There are multiple ways to do this. This is untested, but here's the gist of how I'd go about it:
require 'find'
REPLACEMENTS = {
'target1' => 'replacement1',
'target2' => 'replacement2'
}
Find.find('./somedir') do |path|
next if File.directory?(path)
next unless File.extname(path) == '.feature'
new_path = path + '.new'
File.open(new_path, 'w') do |fo|
File.foreach(path) do |line|
REPLACEMENTS.each do |t, r|
line.gsub!(t, r)
end
fo.puts line
end
end
old_path = path + '.old'
File.rename(path, old_path)
File.rename(new_path, path)
# File.unlink(old_path)
end
There are several things I consider important when writing production code in an enterprise:
- Write code that is scalable. This means that it won't die or go to a crawl if a file is much larger than you expect.
File.foreach
reads files line-by-line, which a lot of people assume means it runs more slowly or involves more work. Testing File I/O, specifically slurping files vs. line-by-line shows that as the file sizes grow, read
(AKA slurping) slows drastically. Unless you are absolutely, totally sure, that your files will never get over 1MB, use foreach
.
- Use a nice starting structure to contain your target words and their replacements. A Hash is a good starting point as the targets/keys can be sub-strings or regular expressions. Explaining regular expressions is off-topic for this question but Ruby and
gsub
and regular expressions as keys in a hash are a great combination. There are lots of answers here showing how to do it plus the documentation has examples.
Find.find
isn't well known; People tend to jump to Dir[...]
or Dir.glob
but I prefer Find. The documentation has a nice example of how to use it. Find seems to scale better, especially when you have to walk huge directories.

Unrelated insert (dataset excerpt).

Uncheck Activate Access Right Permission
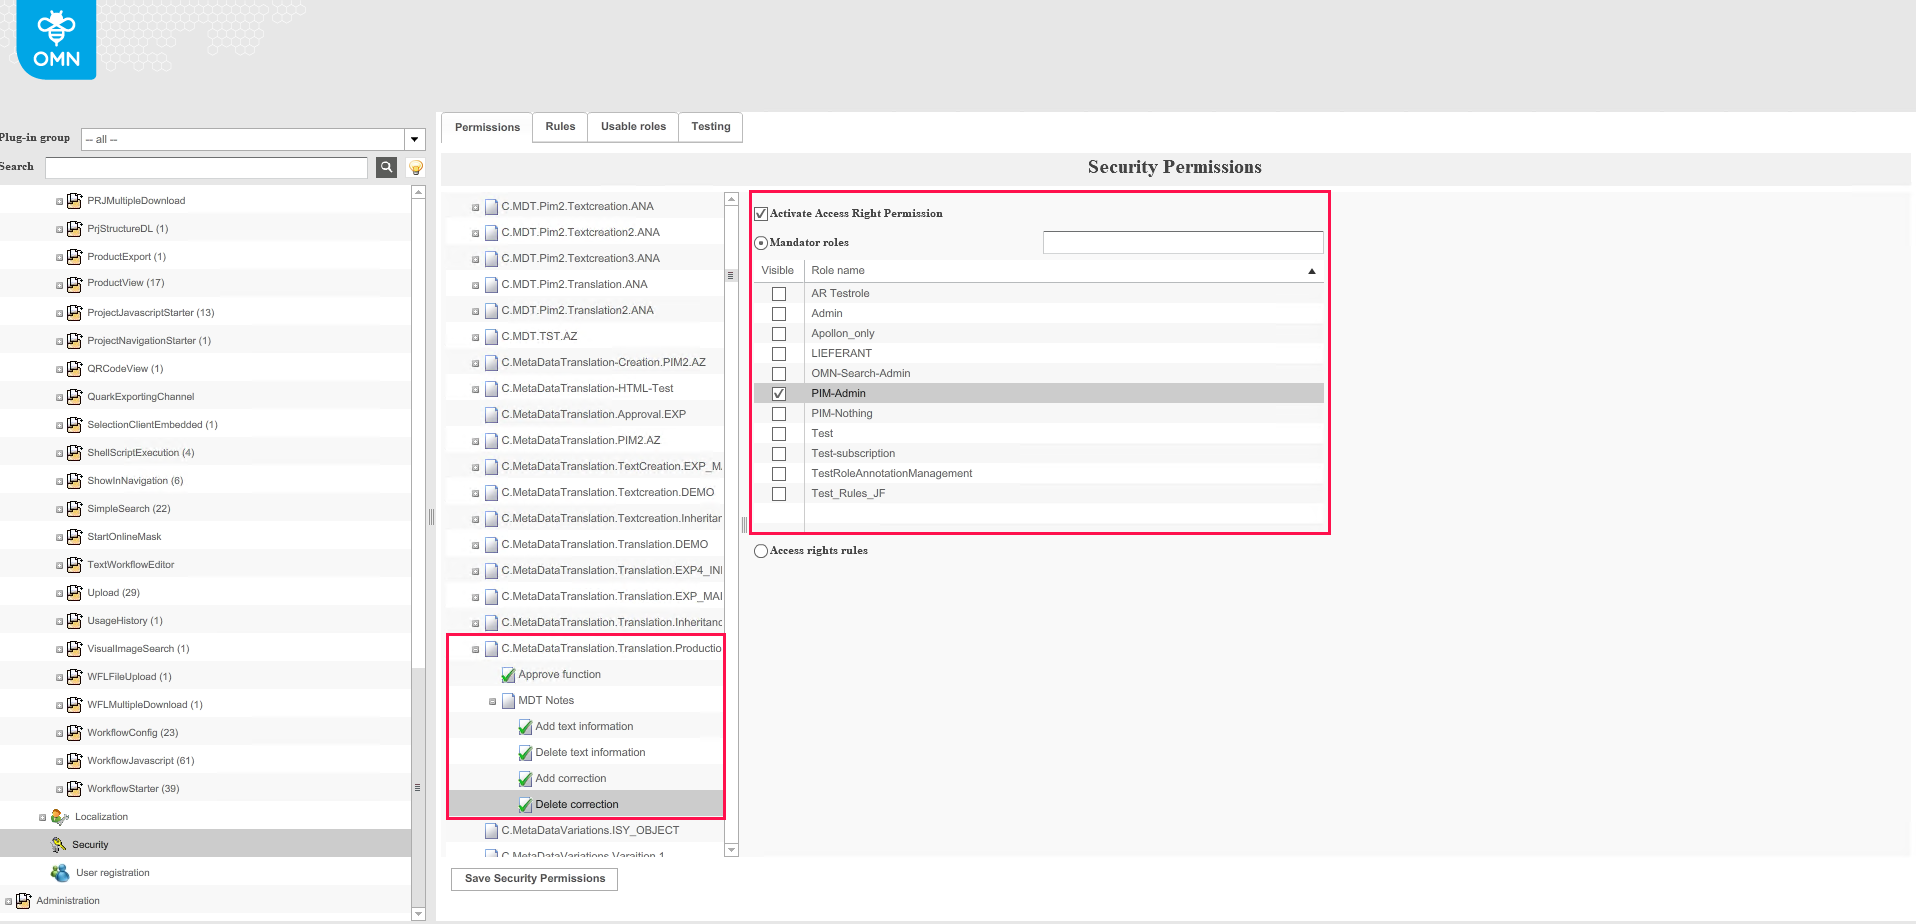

- Modifying files then saving them is usually not done safely because people assume their code or system will never act up. That's not a good assumption. This code opens a new file, then reads the old line-by-line. For each line the targets are searched for and replaced, then the line is written to the new file. Once the old file is processed the new file is closed (as a by-product of using a block with
open
). Then the old file is renamed, the new file is renamed to the name of the old file. That leaves a backup in place in case there was a failure. Then, optionally, you could delete the old file.
This results in very low overhead, will run very fast and should scale/grow nicely.
This task can also be easily accomplished using the command-line tools find
and sed
in *nix, and it'll run very fast and be extremely scalable, so it's good to research that path too as it's surprising how easily some file tasks can be done at the prompt or in a shell script.